目出度く制作会社に「アサシン クリード シャドウズ」の安土桃山時代の日本描写が歴史的に問題があることを認めさせることに成功した炎上騒動だが、その一因になったと黙される日本大学のトーマス・ロックリー氏の解雇を求める署名が起きるなど騒ぎは収まっていない。キャンセルカルチャーなのでやめるべき…と言うのはさておき、ロックリー本は欧米社会でどのような評価になっているのであろうか。
歴史の学術雑誌に、英語の著作Lockley and Girard (2019) "African Samurai: The True Story of Yasuke, a Legendary Black Warrior in Feudal Japan"の書評(Purdy (2019))があったのでざっと見てみた。2ページ弱ぐらい。これを読む限りは、あまり心配しなくてよい。対象読者を考えると野暮だが、16世紀の侍の価値観が垣間見れる通俗史と歴史フィクション(popular history and historical fiction)であって、学術書ではないと評されている。特に文献の引用が適切にされていないことは、2段落、A4で1/3ぐらいの長さで指摘されており、ロックリー氏らが参照した史料と相反する記述がロックリー本にあることも批判されている。織田信長と森成利の切腹を介錯したとか、豊臣秀吉の朝鮮に従軍したとかオモシロを書いてあるらしいのだが、裏づけになる文献が全く無いし、介錯の方は大田牛一『信長公記』の記述と合致しないそうだ。

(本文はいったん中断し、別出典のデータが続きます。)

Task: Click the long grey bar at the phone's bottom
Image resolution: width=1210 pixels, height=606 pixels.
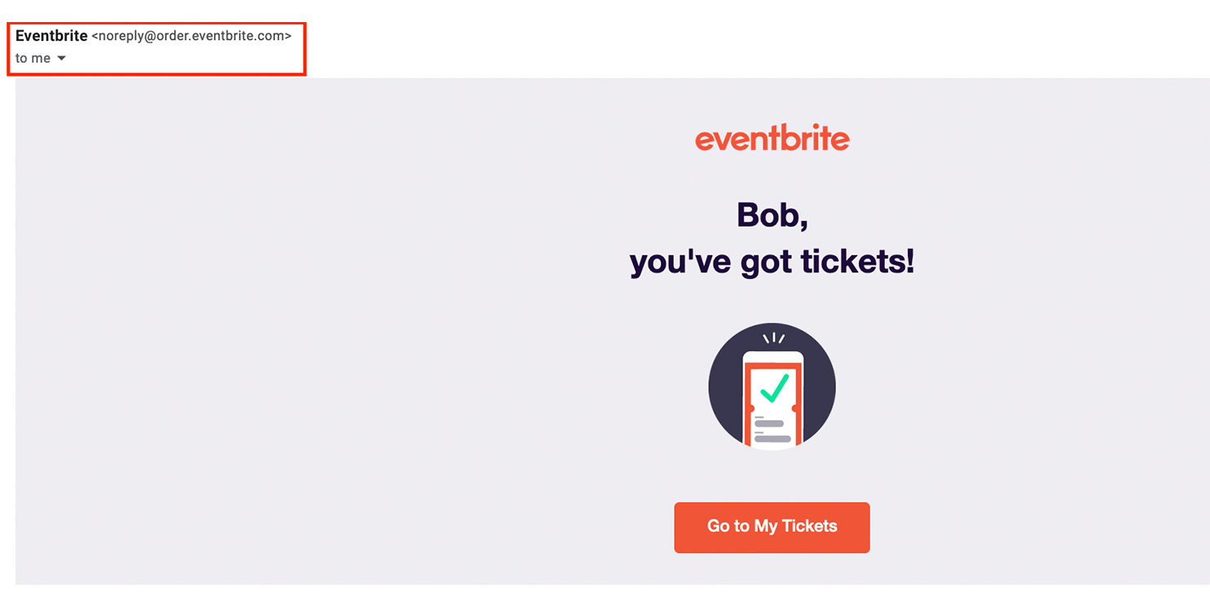Action: coord(772,439)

ロックリー本の内容を確認している勢によると、ロックリー本に書いていないことまでロックリー氏は非難されているそうで、かなり感情的な議論になっているのだが、批判すべき内容であってもロックリー本はよくあるオモシロ歴史本の一冊でしかない。共著者も歴史家ではない。請け売りする外国人も出てくるとは思うが、Purdy (2019)と言う便利な書評があるので参照すれば済む。ところでこの書評の存在を、誰かWikipediaのYasukeの項目に(編集合戦が落ちついたところで)加えておくべき。Lockley氏の言説が参照されている以上、それへの批判も入れておいた方がよいので。

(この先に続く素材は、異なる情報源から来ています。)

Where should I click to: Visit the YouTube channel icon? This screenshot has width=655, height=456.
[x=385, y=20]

追記(2024/08/09 04:32):歴史学における引用の重要性を切々と説教している部分を、抜粋しておく。
- "without specific references, details often seem like creative embellishments, rather than historical narrative(拙訳:具体的な参照なしの細部は大体、伝承と言うよりは、創造的な装飾のように見える)"
- "The lack of citations is not just a question of proof. Citations help the reader know the background of the evidence(拙訳:引用の不足は単なる証明の問題ではない。引用は読者が根拠の背景を調べることの助けになる。)"
- "Citations also serve as stepping stones for further research(拙訳:引用はまたさらなる研究のための布石として役立つ)"
- "the lack of detailed citations means that much of their effort ends with this volume (拙訳:詳しい引用の不足は、著者の努力の多くがこの本で終わることを意味する)"
- "Perhaps the most important reason for citing, however, is to confirm events and resolve contradictions(拙訳:恐らく、引用をするもっとも重要な理由は、事象を確認し、矛盾を解決するためである)"
弥助に関して日本人歴史学者の記述が非難されているが、当該人物の本はこれらの観点から無問題と言えるであろうか。